The following column appeared in The Detroit News on Sunday, Sept. 17:

As high school students head back to school, a big government bill in the Legislature may serve as a hurdle in the hallway.

Recently proposed legislation requires students to complete the Free Application for Federal Student Aid (FAFSA) form as a condition of high school graduation.

This newest bureaucratic burden would place further non-curriculum/instructional requirements on students and families without any guarantee of incentives or informative components — and punishing them for perceived non-compliance sends a nonsensical message through overt government overreach.

Many parents are uncomfortable with disclosing financial information — including income and assets — to the government. In addition, undocumented students and parents may be apprehensive about submitting this form and are already ineligible to apply for FAFSA anyway. Opt-out waivers are equally concerning as this also sends a non-compliance message, and the requested information or qualification for opting out is unclear.

While the hope for the proposal is that Michigan high schools would work with counselors and college support staff to help students complete these forms, the bill will ultimately place the onus on students and parents instead of school administrators.

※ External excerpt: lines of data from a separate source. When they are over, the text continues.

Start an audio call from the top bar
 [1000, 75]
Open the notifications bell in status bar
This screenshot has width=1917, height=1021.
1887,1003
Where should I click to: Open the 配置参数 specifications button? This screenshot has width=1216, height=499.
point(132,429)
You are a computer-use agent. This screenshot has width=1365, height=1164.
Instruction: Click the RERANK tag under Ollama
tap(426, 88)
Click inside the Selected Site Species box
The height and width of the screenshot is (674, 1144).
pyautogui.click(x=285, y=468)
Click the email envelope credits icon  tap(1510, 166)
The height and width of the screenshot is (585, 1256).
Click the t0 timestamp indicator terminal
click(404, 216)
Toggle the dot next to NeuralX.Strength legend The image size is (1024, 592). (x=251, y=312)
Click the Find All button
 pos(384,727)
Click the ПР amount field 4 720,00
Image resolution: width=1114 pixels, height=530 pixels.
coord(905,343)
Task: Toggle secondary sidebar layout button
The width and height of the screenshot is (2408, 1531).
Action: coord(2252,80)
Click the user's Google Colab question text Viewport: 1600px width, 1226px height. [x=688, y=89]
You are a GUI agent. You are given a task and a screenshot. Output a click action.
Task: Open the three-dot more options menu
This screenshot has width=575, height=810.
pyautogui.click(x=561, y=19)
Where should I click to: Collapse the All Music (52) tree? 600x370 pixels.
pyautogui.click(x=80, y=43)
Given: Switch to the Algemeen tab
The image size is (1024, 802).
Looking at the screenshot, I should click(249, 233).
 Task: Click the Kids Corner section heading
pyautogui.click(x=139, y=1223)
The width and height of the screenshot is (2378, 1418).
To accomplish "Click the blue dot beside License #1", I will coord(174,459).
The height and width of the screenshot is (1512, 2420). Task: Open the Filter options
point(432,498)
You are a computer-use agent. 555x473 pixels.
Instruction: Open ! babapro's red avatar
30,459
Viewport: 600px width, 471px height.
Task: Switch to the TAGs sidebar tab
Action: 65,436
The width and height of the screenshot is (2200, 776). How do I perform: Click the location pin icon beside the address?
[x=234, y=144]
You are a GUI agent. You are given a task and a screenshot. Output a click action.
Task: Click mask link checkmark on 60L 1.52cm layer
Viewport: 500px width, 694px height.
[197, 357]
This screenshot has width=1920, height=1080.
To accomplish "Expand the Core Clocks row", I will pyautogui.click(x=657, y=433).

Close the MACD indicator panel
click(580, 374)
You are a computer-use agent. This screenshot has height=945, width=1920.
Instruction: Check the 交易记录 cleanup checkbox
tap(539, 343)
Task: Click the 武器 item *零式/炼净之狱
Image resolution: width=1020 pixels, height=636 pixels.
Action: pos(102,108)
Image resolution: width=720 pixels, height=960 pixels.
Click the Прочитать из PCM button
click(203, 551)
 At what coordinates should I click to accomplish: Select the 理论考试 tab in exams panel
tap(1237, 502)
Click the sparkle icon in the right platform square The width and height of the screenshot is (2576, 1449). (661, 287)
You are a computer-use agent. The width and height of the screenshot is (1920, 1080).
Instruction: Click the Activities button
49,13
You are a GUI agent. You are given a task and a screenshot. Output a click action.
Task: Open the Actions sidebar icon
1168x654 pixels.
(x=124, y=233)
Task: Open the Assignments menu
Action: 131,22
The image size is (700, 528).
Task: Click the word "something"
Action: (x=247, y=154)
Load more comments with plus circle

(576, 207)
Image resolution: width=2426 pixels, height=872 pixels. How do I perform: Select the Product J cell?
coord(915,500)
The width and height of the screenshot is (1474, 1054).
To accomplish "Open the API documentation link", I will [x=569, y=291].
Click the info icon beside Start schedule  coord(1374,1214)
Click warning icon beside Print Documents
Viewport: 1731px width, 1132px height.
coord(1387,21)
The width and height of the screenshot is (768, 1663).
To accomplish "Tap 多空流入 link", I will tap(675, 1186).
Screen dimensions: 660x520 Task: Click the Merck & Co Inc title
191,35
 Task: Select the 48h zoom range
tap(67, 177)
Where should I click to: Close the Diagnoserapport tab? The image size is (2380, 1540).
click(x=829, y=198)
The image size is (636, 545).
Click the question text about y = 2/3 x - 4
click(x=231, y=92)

In addition to the red tape, the plan ignores the reality that an explosion of financial aid and student loans has contributed to a student debt crisis in our nation. The amount of student debt in 2020 was more than double from where it was in 2008. Young people often go through this process with an unclear idea of what receiving aid funding entails and do not realize the implications of the small print or strings attached to grants. Loans are frequently misrepresented to an already overwhelmed student and their parents.

Excessive government involvement and societal conditioning to accept nothing but a college degree has led to this process playing out over and over. This has led to calls for taxpayer-funded bailouts tabbed as student loan relief. Why would we pursue reactive legislation here in Michigan that piles on to these problems without proactively addressing their core components — like the skyrocketing cost of higher education?

Resources for schools to advise students of multiple, viable post-college options would help alleviate the growing number of young people in serious debt. It would also help replenish our trade schools and provide a diversified workforce that allows our state to be attractive for job providers looking to locate here.

According to Pew Research Center, about a third of people between the ages of 25 and 39 with at least a bachelor’s degree and outstanding student loan debt say the lifetime financial costs of their degree outweigh the benefits. Further funneling students into financial aid nightmares is not a common-sense move state government should be pushing.

Senate Bill 463 is not what Michigan needs.

Mike Hoadley, R-Au Gres, represents Michigan’s 99th House District.